Data extracted from a collection
=== Begin Enclosure ===

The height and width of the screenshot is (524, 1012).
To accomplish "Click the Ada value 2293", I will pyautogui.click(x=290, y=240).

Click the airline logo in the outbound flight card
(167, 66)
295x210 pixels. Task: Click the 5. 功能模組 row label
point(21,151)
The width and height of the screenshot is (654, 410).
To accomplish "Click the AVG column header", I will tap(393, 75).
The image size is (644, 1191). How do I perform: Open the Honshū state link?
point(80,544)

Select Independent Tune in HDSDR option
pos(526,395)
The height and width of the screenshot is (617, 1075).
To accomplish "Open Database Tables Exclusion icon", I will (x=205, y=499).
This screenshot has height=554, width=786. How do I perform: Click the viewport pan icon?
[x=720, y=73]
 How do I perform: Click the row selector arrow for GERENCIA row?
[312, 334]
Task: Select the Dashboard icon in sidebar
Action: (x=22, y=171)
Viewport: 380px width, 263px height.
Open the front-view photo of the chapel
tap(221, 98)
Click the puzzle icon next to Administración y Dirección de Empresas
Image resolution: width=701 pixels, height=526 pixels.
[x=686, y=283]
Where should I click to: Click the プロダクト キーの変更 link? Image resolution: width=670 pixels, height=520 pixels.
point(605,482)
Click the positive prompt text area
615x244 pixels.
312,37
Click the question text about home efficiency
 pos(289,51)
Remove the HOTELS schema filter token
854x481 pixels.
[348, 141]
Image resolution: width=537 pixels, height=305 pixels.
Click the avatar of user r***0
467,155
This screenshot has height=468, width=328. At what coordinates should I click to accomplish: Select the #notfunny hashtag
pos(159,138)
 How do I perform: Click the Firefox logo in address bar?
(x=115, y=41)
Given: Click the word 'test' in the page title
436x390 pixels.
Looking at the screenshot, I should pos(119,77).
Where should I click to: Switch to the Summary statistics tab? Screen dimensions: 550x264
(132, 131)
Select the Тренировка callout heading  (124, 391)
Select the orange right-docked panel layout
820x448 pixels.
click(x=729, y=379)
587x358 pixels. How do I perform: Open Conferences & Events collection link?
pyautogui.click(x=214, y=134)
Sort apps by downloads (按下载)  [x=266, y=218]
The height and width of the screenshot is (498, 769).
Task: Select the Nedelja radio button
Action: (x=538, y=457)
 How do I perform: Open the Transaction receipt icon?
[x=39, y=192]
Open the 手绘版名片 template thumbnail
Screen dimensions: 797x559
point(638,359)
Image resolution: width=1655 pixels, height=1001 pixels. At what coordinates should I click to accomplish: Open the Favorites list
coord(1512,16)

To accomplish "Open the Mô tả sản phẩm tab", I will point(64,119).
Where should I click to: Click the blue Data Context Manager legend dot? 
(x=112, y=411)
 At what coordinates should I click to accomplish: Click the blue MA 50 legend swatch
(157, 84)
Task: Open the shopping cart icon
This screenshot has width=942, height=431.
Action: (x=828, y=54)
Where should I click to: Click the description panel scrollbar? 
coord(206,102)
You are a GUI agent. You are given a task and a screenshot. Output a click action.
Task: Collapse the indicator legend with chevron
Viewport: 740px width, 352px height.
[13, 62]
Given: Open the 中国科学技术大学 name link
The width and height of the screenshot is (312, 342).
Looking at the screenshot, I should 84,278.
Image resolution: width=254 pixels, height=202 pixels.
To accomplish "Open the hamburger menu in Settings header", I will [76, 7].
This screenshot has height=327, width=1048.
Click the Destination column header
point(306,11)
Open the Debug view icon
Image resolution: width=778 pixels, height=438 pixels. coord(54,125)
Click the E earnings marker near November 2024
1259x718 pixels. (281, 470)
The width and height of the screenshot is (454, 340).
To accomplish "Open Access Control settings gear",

=== End Enclosure ===

_Task_:
The lines above from the one with "Open the front-view photo of the chapel" through the one with "Task: Collapse the" are to be duplicated exactly, ends included, with nothing added.

_Answer to this exercise_:
Open the front-view photo of the chapel
tap(221, 98)
Click the puzzle icon next to Administración y Dirección de Empresas
Image resolution: width=701 pixels, height=526 pixels.
[x=686, y=283]
Where should I click to: Click the プロダクト キーの変更 link? Image resolution: width=670 pixels, height=520 pixels.
point(605,482)
Click the positive prompt text area
615x244 pixels.
312,37
Click the question text about home efficiency
 pos(289,51)
Remove the HOTELS schema filter token
854x481 pixels.
[348, 141]
Image resolution: width=537 pixels, height=305 pixels.
Click the avatar of user r***0
467,155
This screenshot has height=468, width=328. At what coordinates should I click to accomplish: Select the #notfunny hashtag
pos(159,138)
 How do I perform: Click the Firefox logo in address bar?
(x=115, y=41)
Given: Click the word 'test' in the page title
436x390 pixels.
Looking at the screenshot, I should pos(119,77).
Where should I click to: Switch to the Summary statistics tab? Screen dimensions: 550x264
(132, 131)
Select the Тренировка callout heading  (124, 391)
Select the orange right-docked panel layout
820x448 pixels.
click(x=729, y=379)
587x358 pixels. How do I perform: Open Conferences & Events collection link?
pyautogui.click(x=214, y=134)
Sort apps by downloads (按下载)  [x=266, y=218]
The height and width of the screenshot is (498, 769).
Task: Select the Nedelja radio button
Action: (x=538, y=457)
 How do I perform: Open the Transaction receipt icon?
[x=39, y=192]
Open the 手绘版名片 template thumbnail
Screen dimensions: 797x559
point(638,359)
Image resolution: width=1655 pixels, height=1001 pixels. At what coordinates should I click to accomplish: Open the Favorites list
coord(1512,16)

To accomplish "Open the Mô tả sản phẩm tab", I will point(64,119).
Where should I click to: Click the blue Data Context Manager legend dot? 
(x=112, y=411)
 At what coordinates should I click to accomplish: Click the blue MA 50 legend swatch
(157, 84)
Task: Open the shopping cart icon
This screenshot has width=942, height=431.
Action: (x=828, y=54)
Where should I click to: Click the description panel scrollbar? 
coord(206,102)
You are a GUI agent. You are given a task and a screenshot. Output a click action.
Task: Collapse the indicator legend with chevron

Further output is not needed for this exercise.